Work task:
Using the records below, give again exactly the lines from the line that contains "Instruction: Click the browser home icon" through the line that contains "Task: Click the Elon Musk display name", both ends included, and only those.

*** Task input Section Begins ***

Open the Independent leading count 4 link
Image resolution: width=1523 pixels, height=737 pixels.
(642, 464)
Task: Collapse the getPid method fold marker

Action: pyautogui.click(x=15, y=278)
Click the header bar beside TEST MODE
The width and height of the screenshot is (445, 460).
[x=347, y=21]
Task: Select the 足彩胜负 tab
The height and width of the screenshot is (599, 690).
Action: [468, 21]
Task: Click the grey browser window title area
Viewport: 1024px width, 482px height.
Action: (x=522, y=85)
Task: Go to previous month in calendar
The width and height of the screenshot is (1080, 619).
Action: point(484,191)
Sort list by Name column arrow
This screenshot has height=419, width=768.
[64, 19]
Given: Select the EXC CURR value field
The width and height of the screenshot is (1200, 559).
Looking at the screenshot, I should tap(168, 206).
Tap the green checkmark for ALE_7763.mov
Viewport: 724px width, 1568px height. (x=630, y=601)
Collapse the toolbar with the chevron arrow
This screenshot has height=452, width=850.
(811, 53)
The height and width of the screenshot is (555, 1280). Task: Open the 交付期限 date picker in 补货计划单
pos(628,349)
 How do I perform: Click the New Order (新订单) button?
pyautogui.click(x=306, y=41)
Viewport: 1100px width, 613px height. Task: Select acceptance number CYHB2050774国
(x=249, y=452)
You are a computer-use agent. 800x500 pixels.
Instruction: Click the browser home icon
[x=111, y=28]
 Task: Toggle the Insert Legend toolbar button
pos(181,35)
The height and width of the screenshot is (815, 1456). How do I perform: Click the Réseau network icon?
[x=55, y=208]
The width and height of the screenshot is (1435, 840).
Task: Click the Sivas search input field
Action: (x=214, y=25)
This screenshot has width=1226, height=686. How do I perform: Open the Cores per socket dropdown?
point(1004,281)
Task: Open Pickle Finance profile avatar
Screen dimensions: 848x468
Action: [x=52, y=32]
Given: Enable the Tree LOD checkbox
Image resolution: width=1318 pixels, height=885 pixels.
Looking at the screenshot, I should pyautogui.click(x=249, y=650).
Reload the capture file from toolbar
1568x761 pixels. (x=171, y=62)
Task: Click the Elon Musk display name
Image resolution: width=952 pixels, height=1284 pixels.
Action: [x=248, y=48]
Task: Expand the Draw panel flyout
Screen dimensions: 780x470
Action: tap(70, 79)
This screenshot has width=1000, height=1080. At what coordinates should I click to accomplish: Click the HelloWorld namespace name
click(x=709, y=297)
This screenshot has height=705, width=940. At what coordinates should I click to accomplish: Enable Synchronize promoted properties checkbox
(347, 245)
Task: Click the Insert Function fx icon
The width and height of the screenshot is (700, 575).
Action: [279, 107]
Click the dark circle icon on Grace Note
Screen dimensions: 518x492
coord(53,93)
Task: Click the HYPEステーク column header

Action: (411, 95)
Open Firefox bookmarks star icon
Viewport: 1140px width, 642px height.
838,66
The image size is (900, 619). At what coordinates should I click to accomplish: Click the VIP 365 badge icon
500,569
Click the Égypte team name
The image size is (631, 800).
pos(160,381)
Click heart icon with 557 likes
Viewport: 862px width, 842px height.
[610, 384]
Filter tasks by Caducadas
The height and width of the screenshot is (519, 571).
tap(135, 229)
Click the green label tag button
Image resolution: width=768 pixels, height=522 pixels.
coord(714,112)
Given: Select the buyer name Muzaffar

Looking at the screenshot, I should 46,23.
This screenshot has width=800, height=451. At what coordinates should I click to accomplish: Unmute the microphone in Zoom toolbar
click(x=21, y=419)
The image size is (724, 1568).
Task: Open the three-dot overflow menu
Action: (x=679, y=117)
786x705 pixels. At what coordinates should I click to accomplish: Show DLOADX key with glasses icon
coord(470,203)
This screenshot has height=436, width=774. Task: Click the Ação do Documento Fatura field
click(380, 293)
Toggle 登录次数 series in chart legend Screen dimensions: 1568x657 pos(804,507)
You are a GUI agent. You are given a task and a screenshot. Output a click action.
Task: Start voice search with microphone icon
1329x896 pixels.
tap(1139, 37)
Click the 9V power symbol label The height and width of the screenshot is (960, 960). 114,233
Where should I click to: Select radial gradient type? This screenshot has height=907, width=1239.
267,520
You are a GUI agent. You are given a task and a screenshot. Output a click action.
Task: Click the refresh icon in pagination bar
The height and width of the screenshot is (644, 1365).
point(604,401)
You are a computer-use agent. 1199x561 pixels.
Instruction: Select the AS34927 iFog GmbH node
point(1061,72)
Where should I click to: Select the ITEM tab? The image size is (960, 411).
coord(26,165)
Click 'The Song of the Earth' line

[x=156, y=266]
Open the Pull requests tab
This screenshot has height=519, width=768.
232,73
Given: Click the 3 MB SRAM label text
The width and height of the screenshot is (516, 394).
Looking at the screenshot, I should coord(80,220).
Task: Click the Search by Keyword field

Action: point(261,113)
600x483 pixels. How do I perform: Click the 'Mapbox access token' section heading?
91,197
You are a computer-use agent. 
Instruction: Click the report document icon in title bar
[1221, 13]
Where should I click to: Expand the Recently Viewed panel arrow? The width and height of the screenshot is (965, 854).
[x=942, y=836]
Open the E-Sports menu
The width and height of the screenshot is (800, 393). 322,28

*** Task input Section Ends ***

Finished task:
Instruction: Click the browser home icon
[x=111, y=28]
 Task: Toggle the Insert Legend toolbar button
pos(181,35)
The height and width of the screenshot is (815, 1456). How do I perform: Click the Réseau network icon?
[x=55, y=208]
The width and height of the screenshot is (1435, 840).
Task: Click the Sivas search input field
Action: (x=214, y=25)
This screenshot has width=1226, height=686. How do I perform: Open the Cores per socket dropdown?
point(1004,281)
Task: Open Pickle Finance profile avatar
Screen dimensions: 848x468
Action: [x=52, y=32]
Given: Enable the Tree LOD checkbox
Image resolution: width=1318 pixels, height=885 pixels.
Looking at the screenshot, I should pyautogui.click(x=249, y=650).
Reload the capture file from toolbar
1568x761 pixels. (x=171, y=62)
Task: Click the Elon Musk display name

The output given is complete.